The presiding deities are the ones who make the temples famous, especially the shrines in Kerala. Ayyappa of Sabarimala atop the Western Ghats, Anantha Padmanabha Temple at Thiruvananthapuram, Krishna Temple at Guruvayur, the Vadakkumnatha Temple at Thrissur, are some of the few examples in which the place names became synonymous with the chief deities.
In rarest of rare cases, the main offerings to God also become famous for a host of reasons. The Panchamritham offered to Murugan at Palani temple in Tamil Nadu, the laddu offered to Balaji of Tirupati belong to this category. The second question that every devotee encounters after the pilgrimage to these shrines is whether he/she has brought the main offerings at these temples, the first query being whether he/she had a good darshan.
Ambalapuzha Paalpayasam (sweet milk stew or kheer), the main offering to the deity at Krishna Temple at Ambalapuzha commands the same or even more respect and adoration among the devotees. Paalpaayasam is a sweet porridge made out of milk that is offered to Krishna. The offering is made in the sacred kitchen of the deity by well-trained chefs. There is no other sweet delicacy anywhere in Kerala which can match the stature of Ambalappuzha Paalpaayasam.
This is an offering that enlivened the hearts of poets. One of the popular film songs in Malayalam, “Ambalapuzha Paalpaayasam, Chundil Vidarmee Mandahaasam.. (the smile that blooms on your lips is as sweet as Ambalappuzha Paalpayasam..) sings the lover in praise of his lady love. A rare distinction for an offering to the God!
It was the Paalpayasam that made Ambalappuzha town and the temple famous.
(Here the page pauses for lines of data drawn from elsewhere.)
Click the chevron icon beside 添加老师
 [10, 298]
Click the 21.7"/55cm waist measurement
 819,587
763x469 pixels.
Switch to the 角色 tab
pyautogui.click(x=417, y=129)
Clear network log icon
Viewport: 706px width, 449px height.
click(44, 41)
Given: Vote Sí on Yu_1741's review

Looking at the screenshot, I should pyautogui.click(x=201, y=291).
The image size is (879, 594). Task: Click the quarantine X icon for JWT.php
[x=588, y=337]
The Krishna temple in this small town is one of the seven Vaishnavite temples in Kerala. Vishnu appears in this temple in the form of Parthasarathi, the charioteer of Arjuna.
The temple is believed to have been built during the 15th – 17th CE by Pooradam Thirunal Devanarayanan Thampuran, ruler of the erstwhile Chembakassery kingdom. This shrine highlights Kerala style of architecture and is noted for its Chuttambalam (building constructed around the sanctum sanctorum) that is adorned with beautiful wall paintings.
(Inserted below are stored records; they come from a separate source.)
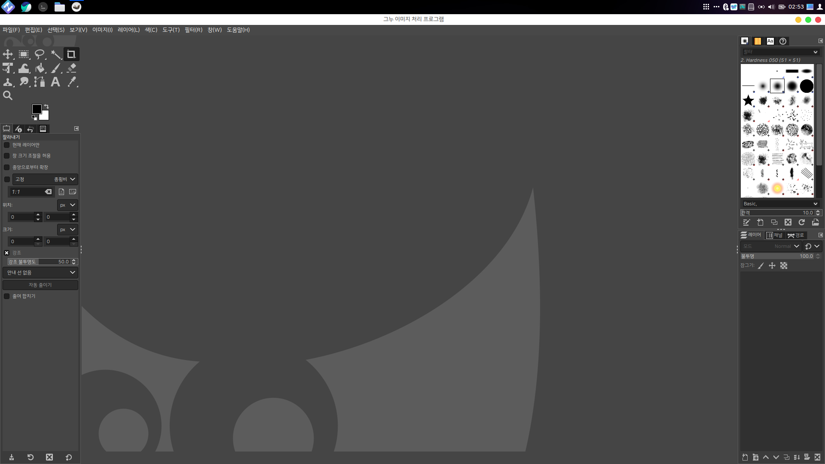Click the 자동 줄이기 button
825x464 pixels.
point(40,285)
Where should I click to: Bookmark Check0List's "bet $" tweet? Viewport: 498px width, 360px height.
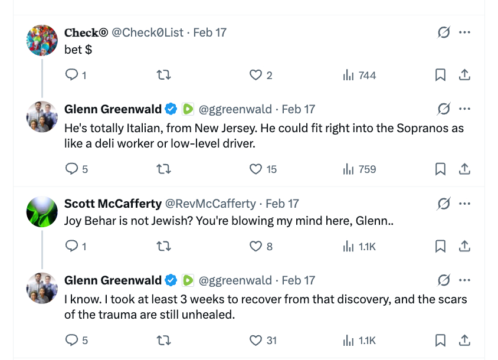[440, 75]
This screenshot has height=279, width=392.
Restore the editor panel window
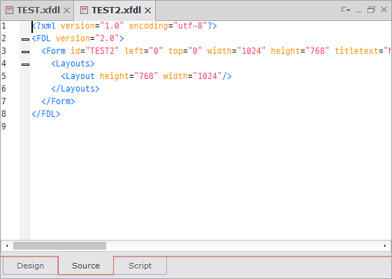[371, 10]
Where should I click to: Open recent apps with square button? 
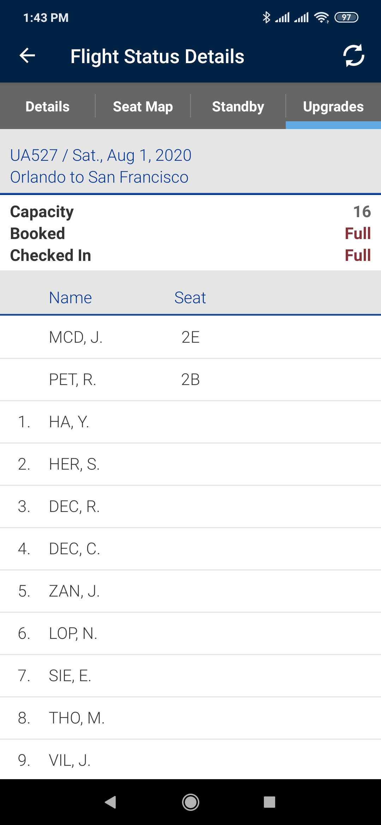point(269,802)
Though there are temples in Kerala where Paalpaayasam is the main offering, no delicacy has influenced the people as Ambalappuzha Paalpayasam. The fact is that all efforts by many chefs over the last few centuries to replicate the Ambalappuzha Paalpayasam elsewhere have come a cropper. Mankombu Gopalakrishnan, the famous poet who hails from a nearby village says that the recipe of this Paalpayasam is known only to a few priests of the Lord Krishna Temple at Ambalappuzha. “We experience what is sweetness by tasting Ambalappuzha Paalpayasam. It has the sweetness of devotion, love, compassion and dedication. One may have to invent words to fully describe the uniqueness of this sweet delicacy,” said Gopalakrishnan.
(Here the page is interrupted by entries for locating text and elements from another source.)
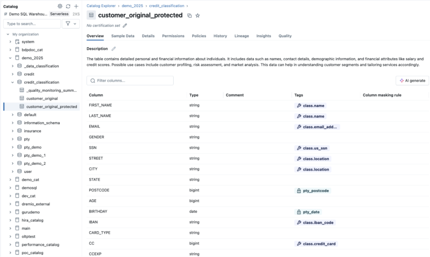The width and height of the screenshot is (430, 257).
Task: Click the plus icon to add catalog item
Action: click(x=76, y=6)
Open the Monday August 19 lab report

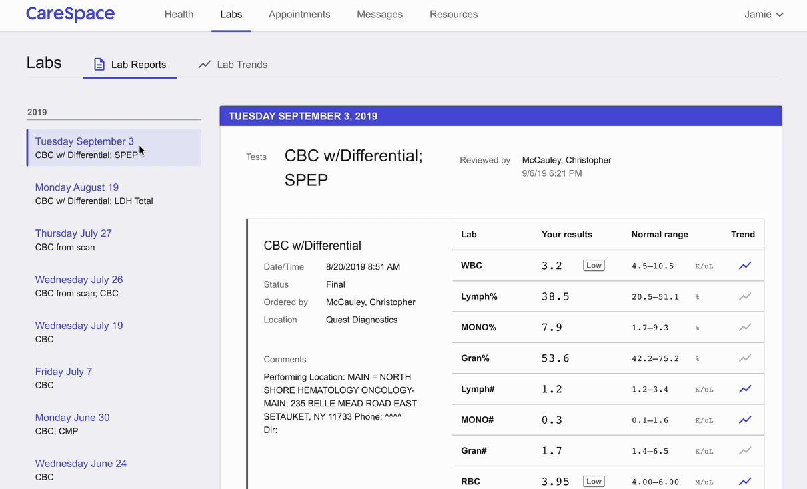pyautogui.click(x=77, y=187)
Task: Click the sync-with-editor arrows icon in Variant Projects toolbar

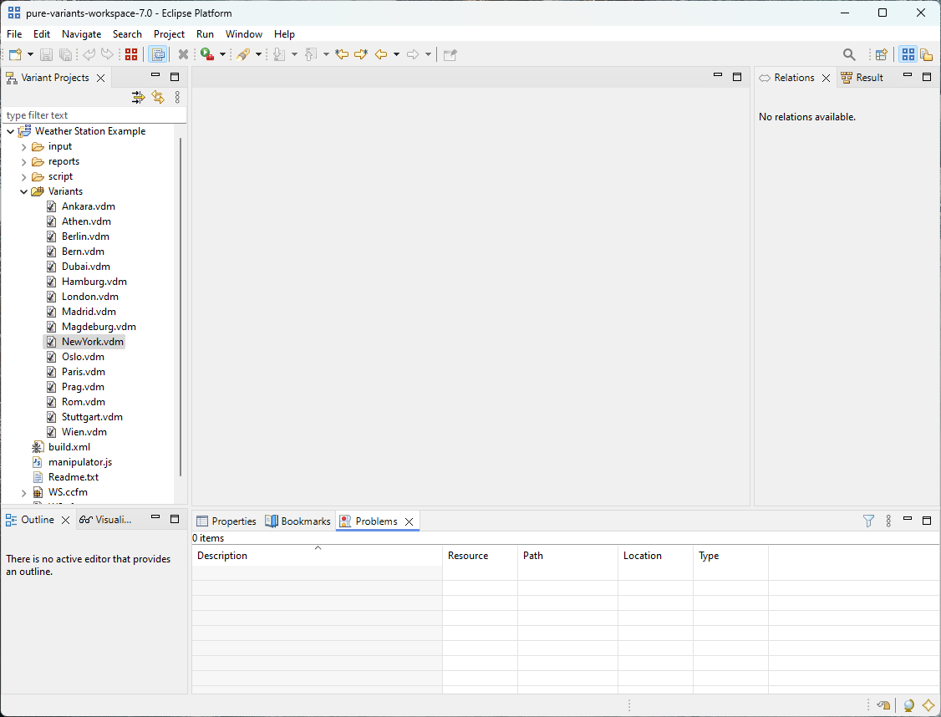Action: [158, 98]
It has large demand from devotees all over India. One can try his luck in getting this offering from the temple itself. There was an attempt by the CPI(M)-led Kerala Government to produce and market Ambalapuzha Paalpayasam as a commodity by manufacturing it in a major production centre. But the devotees of Lord Krishna fought the move tooth and nail and the Marxists had to back off. Ambalapuzha Paalpayasam is one of the invaluable cultural heritages of India.